* START Quoted passage *

Right, that goes back to what we discussed earlier. If you want to use Different regulatory regimes, use the word fiduciary in different contexts. Here, the only acknowledgment that would be required to use the exemption is that you're a fiduciary under Title I or II of ERISA. You're not required to acknowledge fiduciary status under any other regulatory regime. You're not required to say you're a fiduciary under any other regulatory regime. You just have to acknowledge your fiduciary status under Title I or Title II of ERISA. You do If you're, especially if you're, in the retail market, you I mean, I just would caution you want, you want to be careful about the titles you kind of throw around.

Brian Graff:

If you're, if you're looking to avoid fiduciary status, you want to be kind of careful about you know I've gotten some feedback from some in the insurance world that there's some value to them being elite, Some of them by no means a majority. This is probably that they embrace.

Tim Hauser:

Can I? Yes, can I say something about that? I just want to. So a lot of our conversation today, brian which is completely understandable has been focused on different ways. People can not be fiduciaries under this rulemaking and I understand completely where that's coming from and really I enormously appreciate the questions because it kind of tells me that a whole lot of the people you're talking to are looking at, they're trying to figure out how this works and when they're in and when they're out, and they're trying to figure out, I think, compliance issues. But questions like when is an actuary a fiduciary and the like. They're important obviously to those folks, but it's not at the core of this rulemaking. I mean, what this rulemaking is chiefly going to affect are broker-dealers, insurance agents, financial planners, people who really are kind of unquestionably making investment recommendations, and the question is when are they being fiduciaries, and what I'd like to say is I mean, I do understand everybody's desire to avoid fiduciary status, because people would prefer not to be regulated, no doubt.

Tim Hauser:

But I think that I just want to again stress that this rule is, at its core, pretty straightforward. What it asks of you is that your recommendations be prudent, that they be loyal, that you don't overcharge, you don't mislead people and that the firm you're working for has policies and procedures that make that happen. They, annually at least, look back on the year and see whether or not their controls seem to be working. And that, if you're going to use the exemption, you acknowledge your fiduciary status and there's some disqualification provisions if you do fairly egregious things, including committing felonies. But a court's going to have to decide that and that is.

Tim Hauser:

Those are the obligations, and I don't believe there's, when we're talking about the kind of investment recommendations that are mostly what this rule is going to cover recommend, you know, recommendations of securities, commodities, real estate, investment strategies and those sort of things. I don't think there is a single market where somehow people cannot effectively compete and serve their customers under standards that require they be prudent, loyal, don't mislead the customers and don't overcharge them, and so some of these arguments I've heard from folks who are actually in those industries recently and are saying this is, you know, just expressing enormous apprehension or suggesting that maybe something really bad might happen by virtue of being out to these obligations I well, let me, let me. Let me, let me try. I have more confidence in these industries ability to give prudent, loyal advice that doesn't involve misleading or or or overcharging people than than sometimes I think that the industry does Well, I think.

* END Quoted passage *
* START Source material *

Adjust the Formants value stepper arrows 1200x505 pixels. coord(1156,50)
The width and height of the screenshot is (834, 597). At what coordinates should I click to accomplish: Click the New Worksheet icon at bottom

* END Source material *

* [Work instructions]: Could you extract the part of the fiduciary rule transcript starting at "Right, that goes" and ending at "of throw around.", copied word for word?

* [Answer for the task]:
Right, that goes back to what we discussed earlier. If you want to use Different regulatory regimes, use the word fiduciary in different contexts. Here, the only acknowledgment that would be required to use the exemption is that you're a fiduciary under Title I or II of ERISA. You're not required to acknowledge fiduciary status under any other regulatory regime. You're not required to say you're a fiduciary under any other regulatory regime. You just have to acknowledge your fiduciary status under Title I or Title II of ERISA. You do If you're, especially if you're, in the retail market, you I mean, I just would caution you want, you want to be careful about the titles you kind of throw around.